MESOLA – Un grido d’allarme relativo al pericoloso ingresso del cuneo salino verso la costa, ed ormai nell’entroterra, è stato lanciato da amministratori, tecnici ed esperti del settore durante il convegno “Il mare nel fiume” che si è tenuto nei giorni scorsi al Castello della Mesola, organizzato dal Consorzio di Bonifica Pianura di Ferrara in collaborazione con il Consorzio di Bonifica Delta del Po. Convegno, tra l’altro, anche contemporaneo alla grave siccità che attanaglia l’Italia in questo periodo. La risalita del cuneo salino, arrivato a 21 km nel territorio ferrarese, dal mare verso i fiumi e nelle falde attraverso il sottosuolo, in pratica crea “un galleggiamento” delle acque dolci sopra quelle salate, essendo queste ultime più dense, e comporta problemi per l’agricoltura e la biodiversità e di riflesso per le produzioni agricole e quindi anche economici. Ha aperto il convegno il Presidente della Provincia, Gianni Michele Padovani, che ha evidenziato come ci si trovi a fronteggiare una grave e prolungata siccità, dovuta ad un cambiamento climatico strutturale, che provoca la sofferenza dell’agricoltura e come si debba ripensare all’acqua come un bene limitato.

 

“Quando abbiamo iniziato a pensare al convegno – ha detto Stefano Calderoni, presidente del Consorzio di Bonifica Pianura di Ferrara – ormai diversi mesi fa, non avremmo mai pensato di trovarci nel bel mezzo di una delle più gravi siccità della storia recente.
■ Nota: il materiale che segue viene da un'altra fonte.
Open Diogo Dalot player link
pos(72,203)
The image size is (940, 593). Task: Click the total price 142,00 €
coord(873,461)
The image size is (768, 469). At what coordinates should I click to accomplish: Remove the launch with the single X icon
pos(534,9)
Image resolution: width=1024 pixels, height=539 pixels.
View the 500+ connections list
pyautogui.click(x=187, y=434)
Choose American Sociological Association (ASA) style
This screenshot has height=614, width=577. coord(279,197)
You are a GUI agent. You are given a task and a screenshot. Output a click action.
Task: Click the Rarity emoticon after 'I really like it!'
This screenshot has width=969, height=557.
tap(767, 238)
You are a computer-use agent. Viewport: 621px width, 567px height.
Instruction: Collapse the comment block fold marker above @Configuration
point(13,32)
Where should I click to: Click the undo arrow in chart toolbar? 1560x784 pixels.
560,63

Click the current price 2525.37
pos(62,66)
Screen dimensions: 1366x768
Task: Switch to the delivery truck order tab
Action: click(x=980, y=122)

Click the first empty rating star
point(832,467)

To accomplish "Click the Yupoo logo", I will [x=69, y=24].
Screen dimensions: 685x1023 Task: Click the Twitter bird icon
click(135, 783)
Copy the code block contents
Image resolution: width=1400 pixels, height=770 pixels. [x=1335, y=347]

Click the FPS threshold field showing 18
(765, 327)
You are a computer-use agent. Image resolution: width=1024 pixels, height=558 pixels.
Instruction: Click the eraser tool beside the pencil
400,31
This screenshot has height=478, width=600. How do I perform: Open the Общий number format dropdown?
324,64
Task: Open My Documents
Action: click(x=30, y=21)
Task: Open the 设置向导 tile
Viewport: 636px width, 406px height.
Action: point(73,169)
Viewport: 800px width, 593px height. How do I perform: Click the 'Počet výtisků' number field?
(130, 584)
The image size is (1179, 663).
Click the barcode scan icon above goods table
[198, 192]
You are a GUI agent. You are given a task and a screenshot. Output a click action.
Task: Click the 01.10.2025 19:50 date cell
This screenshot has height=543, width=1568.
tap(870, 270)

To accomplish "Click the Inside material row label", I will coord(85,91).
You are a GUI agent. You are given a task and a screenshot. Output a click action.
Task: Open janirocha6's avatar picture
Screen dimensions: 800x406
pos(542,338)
Oggi più che mai è necessaria, dunque, una riflessione su una situazione climatica che era prevista e della quale si deve fare carico la politica perché non riguarda solo il primario ma l’ambiente, l’economia, i cittadini e tutto il Paese. Il problema del cuneo salino potrebbe compromettere la nostra capacità produttiva in futuro. Per questo utilizzare i fondi del Pnrr già nel 2023 per creare un sistema di invasi che raccolga l’acqua dai grandi laghi per rilasciarla quando serve”.

 

“Noi siamo nel Delta e preleviamo acqua unicamente dal Po – ha affermato Adriano Tugnolo, presidente del Consorzio di Bonifica Delta del Po – ma la portata è troppo bassa e fatichiamo a garantirla. Negli scorsi anni l’emergenza cominciava a metà luglio, quest’anno a giugno c’è già. Per difenderci dal cuneo salino abbiamo delle barriere ma hanno 30 anni e non funzionano più così bene. L’acqua salata sta mettendo in difficoltà specialmente le risaie. Deve intervenire lo Stato per salvare il Delta con nuove barriere di difesa alla foce per fermare la risalita del cuneo”.

 

Per Francesco Cazzaro Presidente dell’ANBI Veneto (Associazione Nazionale Bonifiche Irrigazioni e Miglioramenti Fondiari, ndr) “l’aumento demografico richiede un aumento della produzione agricola e si deve mantenere l’acqua dolce nel territorio per farlo produrre”. Si è concentrato sui rischi per la biodiversità Giuseppe Bortone, Direttore Generale ARPA Emlia Romagna, per il quale “le acque di transizione sono fondamentali per la protezione della biodiversità e già si registra un declino della vegetazione acquatica ed un abbassamento sostanziale della portata idrica del Po: bisogna rispettare l’equilibrio tra mare e fiume”.

 

Di fronte a questa minaccia serve un forte intervento dello Stato, come ha spiegato Massimo Gargano, direttore Generale ANBI Nazionale che ha parlato di “guerra climatica” e “decrescita infelice”. Per Meuccio Borselli, Segretario Generale Autorità di Bacino Fiume Po, “devono prevalere i principi di cooperazione sussidiarietà tra le Regioni, non si può ragionare con l’autosufficienza idrica locale e non si possono aspettare i tempi della politica”.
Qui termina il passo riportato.